Disorders of Lewy bodies (e.g., Parkinson disease and Lewy body dementia) are characterized by neurodegeneration.
Key Takeaway:
Defects in the ubiquitin-proteasome system have been implicated in disorders of Lewy bodies, such as Parkinson disease and Lewy body dementia.
Lewy bodies are composed of ⍺-synuclein.
Which suffix is used to signify proteasome inhibitors?
-zomib
All small molecular inhibitors target intracellular molecules and end in “-ib”.
Proteasome inhibitors end in the suffix “-zomib”. They are small molecule inhibitors that arrest cells in the G2-M phase of the cell cycle, leading to the accumulation of misfolded proteins as well as apoptosis.
Key Takeaway:
Small molecular inhibitors have the suffix “-ib”.
Proteasome inhibitors (“-zomib”) are small molecule inhibitors that arrest cells in the G2-M phase.
Lewy body deposition in the cerebral cortex is most likely to cause which set of symptoms?
Impaired memory and executive functions
Disruption of the ubiquitin-proteasome system can result in the formation of Lewy bodies (composed of α-synuclein), stained brown in the image above.
Lewy bodies commonly deposit in the following locations:
Brainstem → constipation, depression, and fluctuating blood pressure
Substantia nigra → resting tremor and bradykinesia (i.e., Parkinsonism)
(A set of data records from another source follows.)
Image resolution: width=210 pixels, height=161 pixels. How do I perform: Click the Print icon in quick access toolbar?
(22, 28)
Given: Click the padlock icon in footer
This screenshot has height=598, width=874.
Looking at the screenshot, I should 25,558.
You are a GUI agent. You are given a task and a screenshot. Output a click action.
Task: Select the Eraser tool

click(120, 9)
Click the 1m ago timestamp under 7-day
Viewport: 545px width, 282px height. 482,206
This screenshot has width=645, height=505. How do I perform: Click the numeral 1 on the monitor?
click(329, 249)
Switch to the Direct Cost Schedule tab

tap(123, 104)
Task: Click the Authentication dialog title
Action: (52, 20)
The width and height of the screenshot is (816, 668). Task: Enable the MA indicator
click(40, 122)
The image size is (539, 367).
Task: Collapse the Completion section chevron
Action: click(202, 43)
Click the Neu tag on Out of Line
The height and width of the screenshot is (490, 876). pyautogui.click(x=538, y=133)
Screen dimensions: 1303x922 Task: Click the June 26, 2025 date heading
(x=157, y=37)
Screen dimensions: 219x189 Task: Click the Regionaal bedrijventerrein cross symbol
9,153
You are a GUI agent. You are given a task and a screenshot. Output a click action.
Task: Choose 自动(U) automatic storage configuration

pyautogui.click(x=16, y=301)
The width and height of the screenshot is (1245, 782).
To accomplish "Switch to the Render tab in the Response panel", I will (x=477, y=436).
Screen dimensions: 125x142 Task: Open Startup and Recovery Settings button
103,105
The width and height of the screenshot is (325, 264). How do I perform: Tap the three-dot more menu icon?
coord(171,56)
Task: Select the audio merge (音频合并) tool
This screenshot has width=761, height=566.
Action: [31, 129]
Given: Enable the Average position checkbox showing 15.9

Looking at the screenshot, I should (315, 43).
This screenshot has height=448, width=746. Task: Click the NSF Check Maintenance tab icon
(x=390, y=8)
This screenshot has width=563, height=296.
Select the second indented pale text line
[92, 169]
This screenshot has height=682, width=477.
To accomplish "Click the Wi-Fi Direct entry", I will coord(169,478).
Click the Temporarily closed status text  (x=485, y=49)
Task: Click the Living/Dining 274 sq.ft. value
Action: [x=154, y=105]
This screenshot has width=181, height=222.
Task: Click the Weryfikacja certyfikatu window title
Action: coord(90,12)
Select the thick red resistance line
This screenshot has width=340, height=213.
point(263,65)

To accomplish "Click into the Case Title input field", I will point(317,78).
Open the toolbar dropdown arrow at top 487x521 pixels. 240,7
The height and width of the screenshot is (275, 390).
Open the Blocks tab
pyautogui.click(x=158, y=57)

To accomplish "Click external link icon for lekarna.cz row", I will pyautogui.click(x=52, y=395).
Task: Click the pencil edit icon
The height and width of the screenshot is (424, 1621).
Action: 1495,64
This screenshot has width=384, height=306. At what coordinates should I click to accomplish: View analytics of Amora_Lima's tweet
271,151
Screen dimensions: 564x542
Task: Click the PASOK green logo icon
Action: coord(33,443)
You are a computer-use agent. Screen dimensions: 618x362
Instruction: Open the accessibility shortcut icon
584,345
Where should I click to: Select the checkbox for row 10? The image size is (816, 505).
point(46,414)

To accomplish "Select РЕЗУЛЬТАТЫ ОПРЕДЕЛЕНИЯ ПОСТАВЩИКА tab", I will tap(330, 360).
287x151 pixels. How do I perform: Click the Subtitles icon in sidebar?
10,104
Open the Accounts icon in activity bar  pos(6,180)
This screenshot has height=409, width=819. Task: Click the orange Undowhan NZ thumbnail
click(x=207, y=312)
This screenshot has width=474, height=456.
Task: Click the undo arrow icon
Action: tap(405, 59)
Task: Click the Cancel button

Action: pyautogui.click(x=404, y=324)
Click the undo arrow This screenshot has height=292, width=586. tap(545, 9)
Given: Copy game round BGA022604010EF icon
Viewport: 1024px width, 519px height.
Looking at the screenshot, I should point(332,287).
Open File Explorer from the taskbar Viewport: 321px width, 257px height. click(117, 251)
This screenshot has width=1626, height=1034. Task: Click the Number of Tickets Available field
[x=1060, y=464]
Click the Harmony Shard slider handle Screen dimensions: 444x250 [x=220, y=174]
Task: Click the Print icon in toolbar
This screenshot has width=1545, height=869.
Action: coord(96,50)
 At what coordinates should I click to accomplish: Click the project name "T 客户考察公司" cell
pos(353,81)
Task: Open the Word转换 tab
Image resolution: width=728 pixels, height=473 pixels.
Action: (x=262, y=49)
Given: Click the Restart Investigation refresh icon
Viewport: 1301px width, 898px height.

Cerebral cortex → impaired/fluctuating cognition, alertness, and executive function
[Choice D]: Vomiting, loss of balance, and vertigo are classic signs of vestibular disorders.
Key Takeaway:
Lewy bodies are composed of ⍺-synuclein.
Lewy bodies can accumulate in the brainstem, substantia nigra, and cerebral cortex, with different associated symptoms.